This article is a direct continuation of Part 3 in this series, where we discussed several aspects of Chapel’s distributed programming capabilities, and used those to create a distributed version of the code from Part 2. If you haven’t already, you may want to read the previous article before continuing.
Here, we’ll use those distributed-programming features to port one of the full Navier-Stokes simulation codes from the Barba Group’s 12 steps to Navier-Stokes tutorial to Chapel, allowing us to efficiently run simulations on any hardware ranging from a laptop to a supercomputer. And by comparing with a version written with C++, MPI, and OpenMP, we’ll see that the Chapel code, which is only slightly longer than the original Python code, is able to match the performance of the industry-standard HPC software stack.
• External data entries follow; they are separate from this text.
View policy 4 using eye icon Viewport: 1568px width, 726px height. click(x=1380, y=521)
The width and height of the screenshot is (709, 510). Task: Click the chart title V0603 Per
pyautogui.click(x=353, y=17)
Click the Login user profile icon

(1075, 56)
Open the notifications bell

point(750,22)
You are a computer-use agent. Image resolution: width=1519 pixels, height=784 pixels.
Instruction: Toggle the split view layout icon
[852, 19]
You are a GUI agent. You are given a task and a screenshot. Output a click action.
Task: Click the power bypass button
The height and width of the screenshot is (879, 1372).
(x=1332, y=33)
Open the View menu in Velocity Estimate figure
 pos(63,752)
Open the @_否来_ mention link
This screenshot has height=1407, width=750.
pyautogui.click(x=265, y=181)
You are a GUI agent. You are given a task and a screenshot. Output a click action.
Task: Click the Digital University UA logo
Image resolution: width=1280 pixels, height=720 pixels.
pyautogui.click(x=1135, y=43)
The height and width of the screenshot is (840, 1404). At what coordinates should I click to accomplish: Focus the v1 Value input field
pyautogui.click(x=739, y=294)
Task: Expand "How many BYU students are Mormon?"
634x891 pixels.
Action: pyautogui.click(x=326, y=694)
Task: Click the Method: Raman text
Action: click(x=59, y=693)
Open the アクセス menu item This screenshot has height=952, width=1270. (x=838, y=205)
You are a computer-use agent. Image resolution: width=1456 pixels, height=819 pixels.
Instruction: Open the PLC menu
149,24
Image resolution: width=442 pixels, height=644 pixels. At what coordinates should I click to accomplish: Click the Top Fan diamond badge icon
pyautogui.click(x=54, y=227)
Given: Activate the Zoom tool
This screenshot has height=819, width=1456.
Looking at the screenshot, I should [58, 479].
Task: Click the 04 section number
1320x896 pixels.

Distributed Cavity-Flow Simulation Code
Step 11 of the Tutorial discusses Cavity flow. This kind of Navier-Stokes simulation shows how a fluid moves and evolves in a closed cavity (a rectangle in our case) given some boundary conditions. Each step of our simulation will compute a momentum vector for all of the finite difference points in our 2D grid (this is a composition of the u
and v
arrays discussed below). It also uses the Poisson Solver to compute the fluid’s pressure, p
, at each finite difference point. Both quantities will be rendered in the final solution plot.
The full Navier-Stokes code follows a very similar structure to the Poisson code from the previous articles, and only takes a few deviations from Step 11 of the tutorial. As such, I’ll give a high-level summary of the code that only calls out the areas where those differences pop up, rather than going through it line-by-line.
Simulation Constants and Settings
There are now two time-step constants nt
and nit
, where the Poisson solver only had one. The first corresponds to actual time, and the second is the number of iterations to use for solving the Poisson equation during each time step (we also could have used the tolerance-based approach from the previous articles, but a constant number of iterations is used here for simplicity and to follow the Python tutorial more closely). This means that for every real time step, the program will run 50 Poisson iterations by default.
|
|
There is also a new downSampleFactor
constant (not included in the Python tutorial) that tells the plotting code which fraction of array elements to use in the final plot. The default of 2
means that 1/2 of the indices along each axis are used to generate the figure (i.e., 1/4 of the indices are included in the plots). For realistically large data sizes, this value should be increased to avoid generating very large plots and data files.
|
|
Domain Distribution
Instead of defining the space
domain over the Locales
array directly, as we did in the distributed Poisson solver, we use a 2D version of Locales
that has a shape of (Locales.size, 1)
. This indicates to the distribution that we only want to distribute blocks along the first dimension. For a small number of locales, this will give us better performance because each locale only has to communicate with two neighbors instead of four.
What about for larger numbers of locales?
|
|
Arrays & Boundary Conditions
We now have three distributed arrays: p
, u
, and v
defined over space
, representing pressure, x-directed momentum, and y-directed momentum respectively.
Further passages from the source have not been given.